> [Goal]:
Repeat word for word the part of the Steelers draft text that opens with the words "2. FS Markelle" and closes with "Martin has both.".

> [Text]:

--

9. DE – Veteran Brett Keisel is signed through 2013 and playing the best football of his career. The Steelers are set at the starters for this position for the long-term after investing a pair of first-round picks over the past three years on Ziggy Hood and Cameron Heyward. However, with Aaron Smith’s probable retirement due to injury, the team has little depth behind those three, with rookie undrafted free agent Corbin Bryant, who is currently on the practice squad but is expected to finish the year on the active roster, seemingly the No. 4 defensive end for 2012.
2012 MOCK DRAFT
1. OG Kelechi Osemele, 6-5, 345, Iowa State: Stanford redshirt junior David DeCastro is the player I have long desired for this spot, but he is having a monster season and likely will be well off the board before the Steelers’ selection. Osemele has been more consistent this fall than the other possible first-round guard, Cordy Glenn at Georgia, although Glenn’s greater upside could also have him off the board as well based on many early draft rankings. I am not enamored with this pick, although it is better than reaching for Alabama’s Josh Chapman or Memphis’ Dontari Poe at nose tackle, quality first-round offensive tackles are almost never left on the board when the Steelers’ select, no free-safety prospects are worth a first-round pick, and the top three inside linebacker prospects will all be gone.
2. FS Markelle Martin, 6-1, 205, Oklahoma State: Alabama’s Robert Lester is also a possibility here, but Lester may not even enter the draft and is not as stout yet in run support as Martin, who is a key playmaker for the Cowboys’ vulnerable but optimistic defense. He would be a likely starter in 2013 at free safety and – unlike Lester – could contribute at strong safety as well. The concern is – like the rest of Oklahoma State’s defense – Martin is too prone to mental mistakes, which would be detrimental for a free safety in the Steelers’ defense. However, those miscues are less frequent with Martin than his teammates, and fundamentals can be taught – talent and big-game experience cannot, and Martin has both.

--

> [Data extract]:

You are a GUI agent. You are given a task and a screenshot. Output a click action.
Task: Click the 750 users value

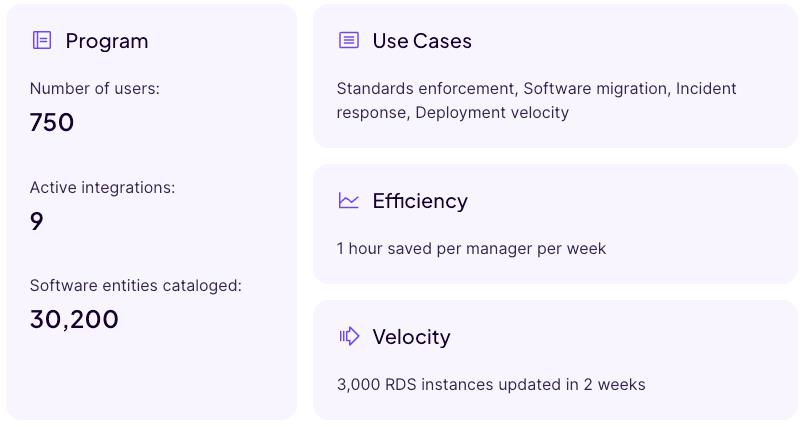(x=52, y=122)
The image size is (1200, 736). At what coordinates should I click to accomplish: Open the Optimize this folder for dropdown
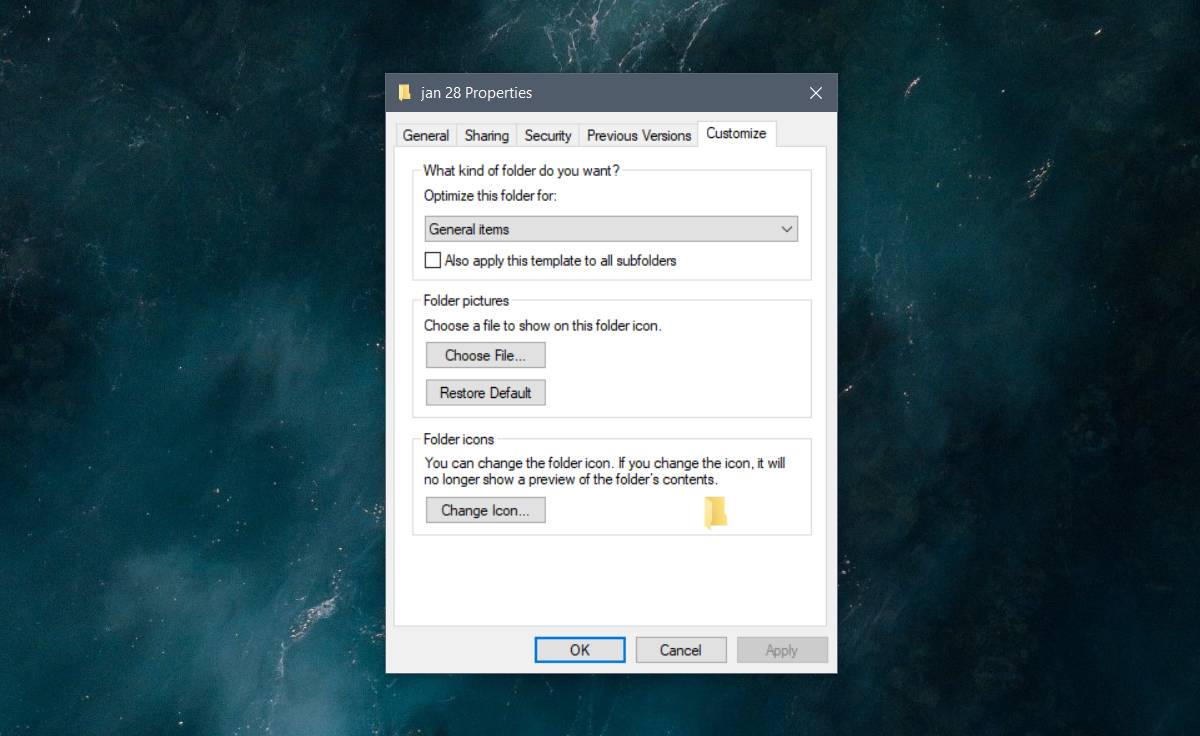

--

> [Reply]:
2. FS Markelle Martin, 6-1, 205, Oklahoma State: Alabama’s Robert Lester is also a possibility here, but Lester may not even enter the draft and is not as stout yet in run support as Martin, who is a key playmaker for the Cowboys’ vulnerable but optimistic defense. He would be a likely starter in 2013 at free safety and – unlike Lester – could contribute at strong safety as well. The concern is – like the rest of Oklahoma State’s defense – Martin is too prone to mental mistakes, which would be detrimental for a free safety in the Steelers’ defense. However, those miscues are less frequent with Martin than his teammates, and fundamentals can be taught – talent and big-game experience cannot, and Martin has both.